#### Source extract
Comments: To: Daniel Hugh Nexon <dhn2 at columbia.edu>
>On Tue, 24 Oct 2000, Frank Paul Irizarry wrote:
>> Actually, they're my wife Cindy's student loans. She's the bleeding heart liberal of the family who thought it was the government's "responsibility" to help pay for her Graduate education. I on the other hand took out no government student loans. I sold my car and walked two miles a day back and forth to the Northern Illinois University campus in sub-zero temperatures, i sold away an extensive CD collection, had no cable TV, ate pasta 45 times a month and i worked 16 hours a day over the summer hauling garbage just so i wouldn't have to take a single dime in government money for my education. I did it. Others should to.
>Even if you did not receive student loans, you went to a school which
>received substantial public funds -- thus subsidizing your education --
>took government roads, etc. Like it or not, you aren't "pure." Now, the
>real question is under what conditions it is appropriate to use coercive
>resource expropriation to provide for general welfare... and there are
>good arguments that some of things you've benefited from on fall within
>that domain. That's where the debate needs to be, not on the level of
>bogus, chest-thumping, rabid individualism.
THIS IS JUST A TERRIBLE ARGUMENT! Just because I can't fully escape all of the trappings of the system doesn't mean I need to be complicit with the system in its entirety. I can't escape all schools that receive public funds, I can't avoid all roads maintained with public funds etc... but I can limit the amount that I use the system. Instead of making this awful argument about how I'm not "pure" why don't you accept my narrative and respect it?
>> You assume that the "libertarian" notion (and i don't necessarily
>> categorize myself as such although I do have some strong libretarian
>> tendencies) means no one is concerned with others.
>I think what's more at issue is not some amorphous libertarianism, but the
>kind of sentiments you've expressed (which struck me as pretty hard-core
>self-interested egoism as well).
And that's a bad thing because....
########
What to work on:
1) From the email exchange about student loans, list every step the writer who took out no government loans says was taken to pay for school.
2) Pick up the email exchange about student loans after its last sentence and write the next part of the reply.
The lines that follow are drawn from a separate source and have no connection to this email exchange.
#### Source excerpt
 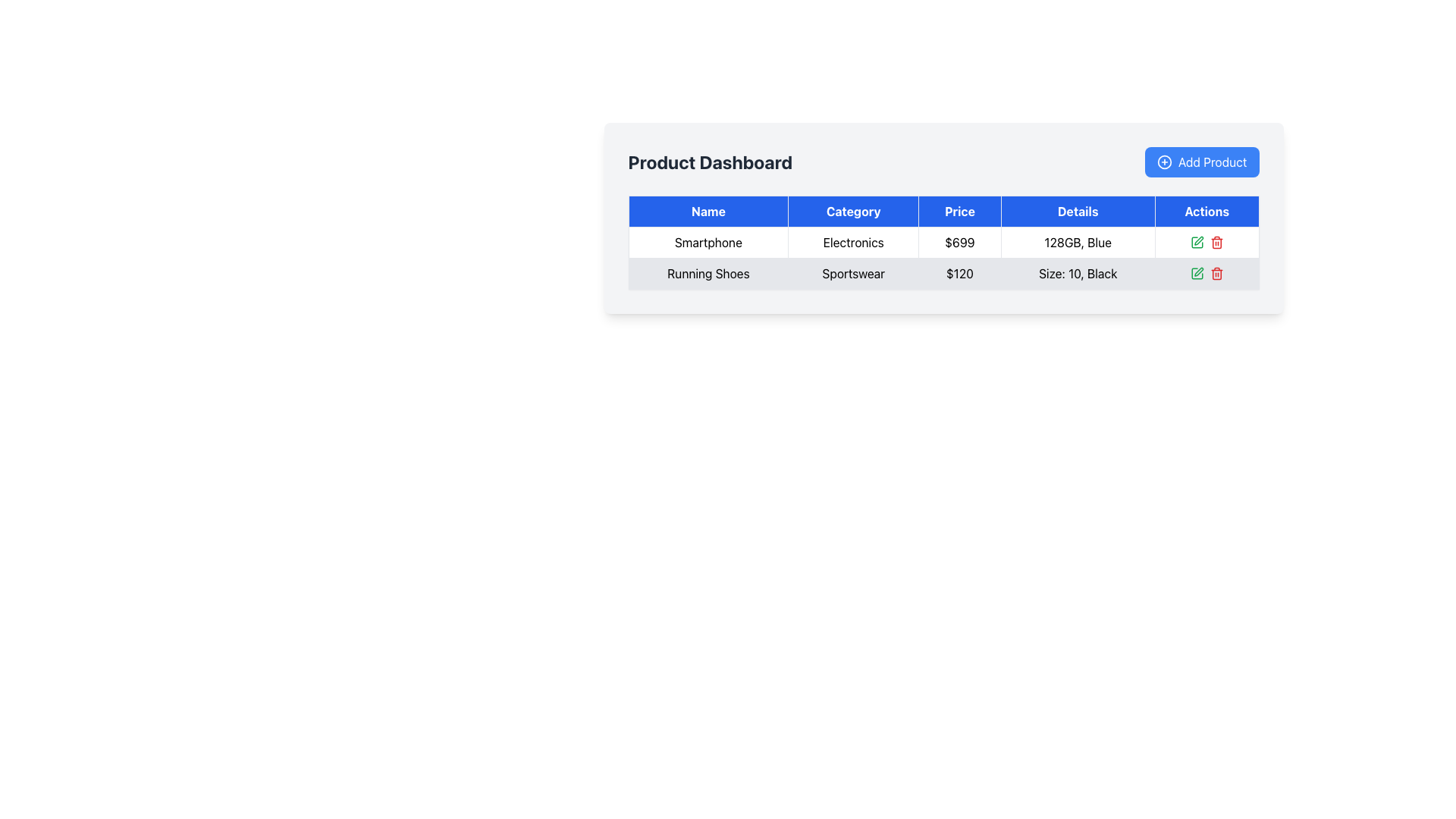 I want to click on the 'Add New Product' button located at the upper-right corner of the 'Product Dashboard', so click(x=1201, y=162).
########
Outputs:
1)
- Sold a car
- Walked two miles a day back and forth to the Northern Illinois University campus in sub-zero temperatures
- Sold an extensive CD collection
- Had no cable TV
- Ate pasta 45 times a month
- Worked 16 hours a day over the summer hauling garbage

2)
>> That is just patently wrong. Even though the government strips me of
>39% of the money I earn, I still make many charitable
>contributions both of my time and my money. Last Christmas, my family
>decided we would not exchange Christmas gifts and we would instead donate
>all of that money (and then some) that we would have spent on gifts to the
>Volusia County Children's charities. Would you believe that Cindy and i
>had one of the highest contributions they had received that didn't come
>from an organization
>So what you're really saying is that you don't feel like your political
>participation established sufficient consent for your taxation in the
>context of policies aimed at establishing equality of opportunity?
I'm saying that I exercised my choice to donate to charity and that I may not be able to make that choice this year and the state shouldn't force me to.
>> * - the State does not have to wrestle away my money to give it to
>> someone else. i will give under my own vollition.
>The question is whether certain social aims can be achieved by relying on
yep - they can!
>> * - working through the state diminishes social responsibility because people feel that since there taxes went to help those in need than they don't need to do anymore. That's bad.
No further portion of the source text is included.